Freddie Mac's May Forecast continues to look for a downward trending interest on the 30-year fixed-rate mortgage. The company's economists are project an average rate of 4.3 percent this year with a small increase to 4.5 percent in 2020. Coupled with a strong labor market, low unemployment, and "modest" wage growth, this should mean a steadily growing housing market this year.
The forecast is for total housing sales, both new and existing, to slightly best the 2018 number of 5.96 million units, rising to 5.98 million. Existing home sales will account for 5.35 million of the total and new home sales for 630,000 units. Sales in 2020 are expected to be even better, at 6.14 million overall.
Housing starts will be flat this year, with single-family starts gaining 0.01 million units to 0.88 million and multifamily declining by the same amount to 0.37 million. Single-family starts are projected to take off in 2020 however, jumping to 0.98 million units while multifamily starts tail off to 0.35 million.
Home price growth in the first quarter was slightly higher than forecasts anticipated so Freddie Mac has revised its expectations for the year's growth from April's 3.5 percent to 3.6 percent. However, they are holding to the earlier 2020 home price forecast for a2.6 percent increase.
The declining interest rates are expected to provoke a recovery from the 2018 slump in mortgage originations, providing an impetus to first-time homebuyers and to those homeowners looking to refinance. The total originations volume in 2018 of $1.636 trillion will grow to $1.733 trillion this year then level off to $1.701 trillion in 2020.

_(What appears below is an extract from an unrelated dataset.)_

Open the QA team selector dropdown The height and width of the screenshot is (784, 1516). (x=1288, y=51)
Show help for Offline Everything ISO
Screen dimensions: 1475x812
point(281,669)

The company is revising the composition of its forecasts for residential mortgage debt. They have previously included multifamily mortgages but will now forecast the growth rate for single-family residential debt of households and nonprofit organizations. That new forecast is for the rate of growth in outstanding debt to b 2.9 percent both this year and next.
Freddie Mac's April Forecast was written before the first estimate of the first quarter's growth in Real Gross Domestic Product was released. That number far exceeded expectations at 3.2 percent. This month's Forecast attributes the unexpected growth to "transitory" factors like private inventory investment that are unlikely to persist throughout the year. However, given the growth rate, Freddie Mac has revised its 2019 GDP projection from 2.0 percent to 2.3 percent. The forecast for 2020 remains at 1.8 percent.
The April Jobs Situation report from the Bureau of Labor Statistics included an estimate of the unemployment rate at 3.6 percent, a 50-year low. Freddie's economists have lowered their unemployment rate forecast accordingly to 3.7 percent. Overall, they expect the rates to be 3.8% and 3.9% in 2019 and 2020, respectively.